• Instructions for the task
Make an exact copy of the lines from the one holding "Instruction: Click Paste" through the end of the entries below, both ends kept, and of nothing else. Exclude pictures.
BEGIN Input material
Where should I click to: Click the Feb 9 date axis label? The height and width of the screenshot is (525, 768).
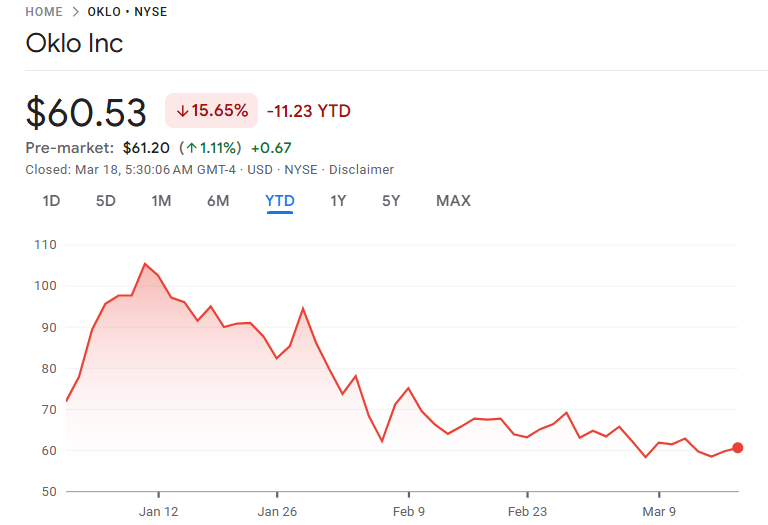[409, 512]
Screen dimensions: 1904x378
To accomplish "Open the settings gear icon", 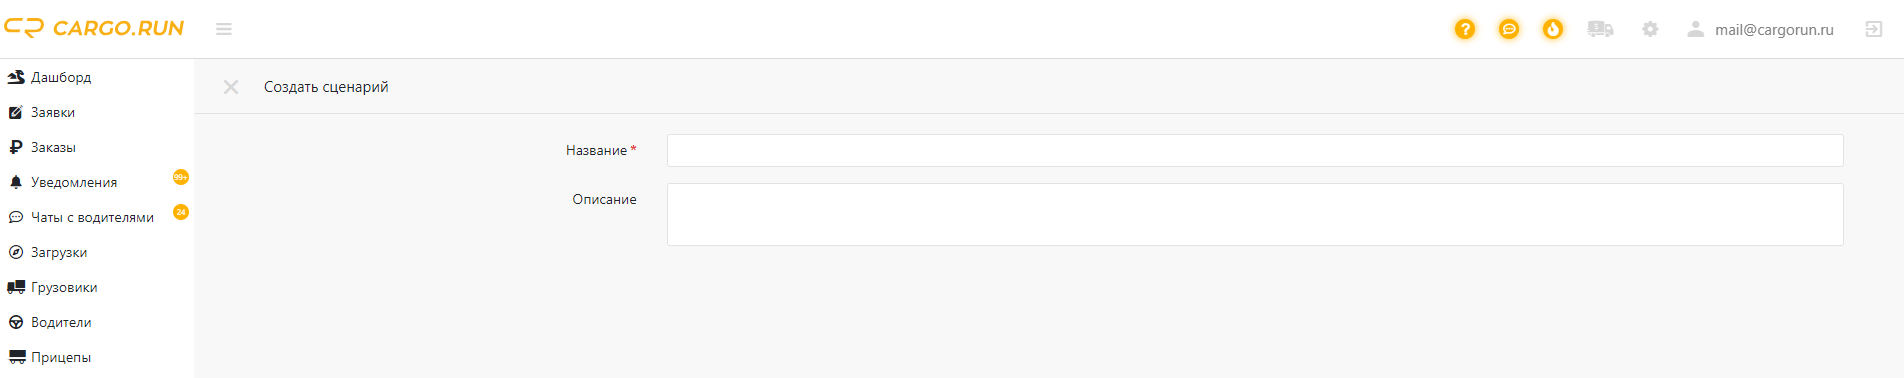I will click(1650, 29).
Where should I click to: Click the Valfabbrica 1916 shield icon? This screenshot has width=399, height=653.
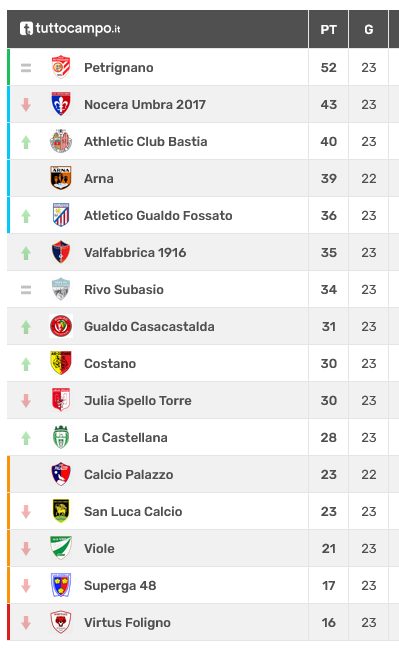(x=61, y=252)

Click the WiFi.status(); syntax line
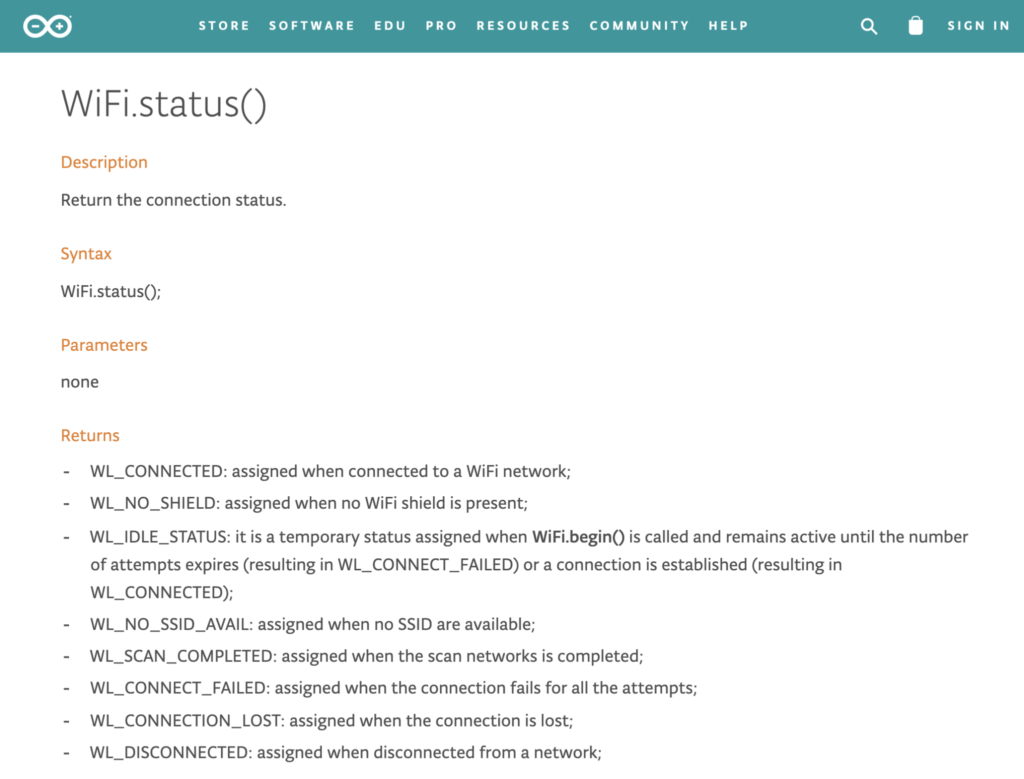pos(111,291)
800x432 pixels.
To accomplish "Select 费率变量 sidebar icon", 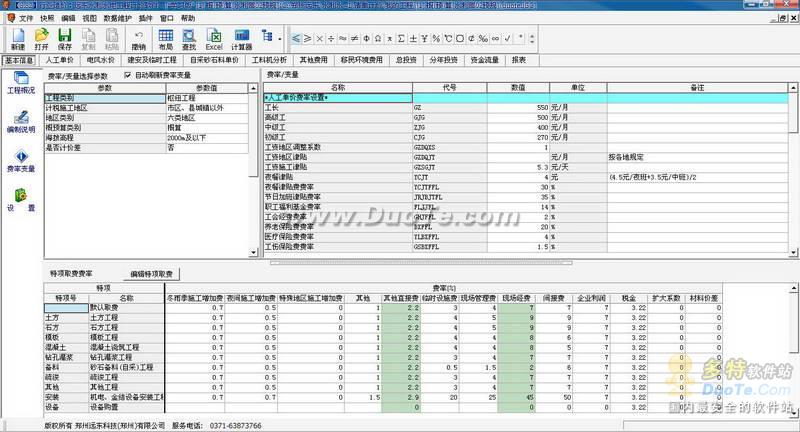I will [x=21, y=160].
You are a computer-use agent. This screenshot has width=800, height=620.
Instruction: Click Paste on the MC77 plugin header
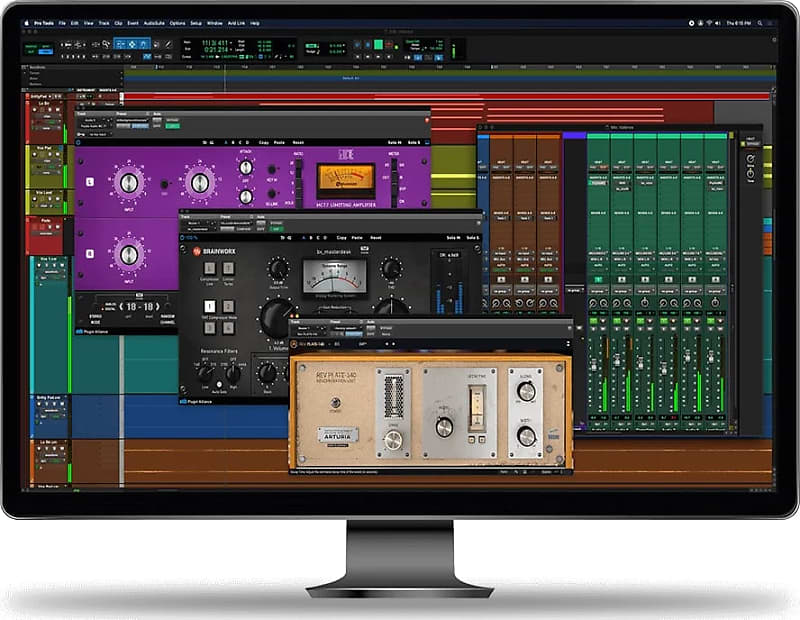point(280,141)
END Input material
• Solution for this task
Instruction: Click Paste on the MC77 plugin header
point(280,141)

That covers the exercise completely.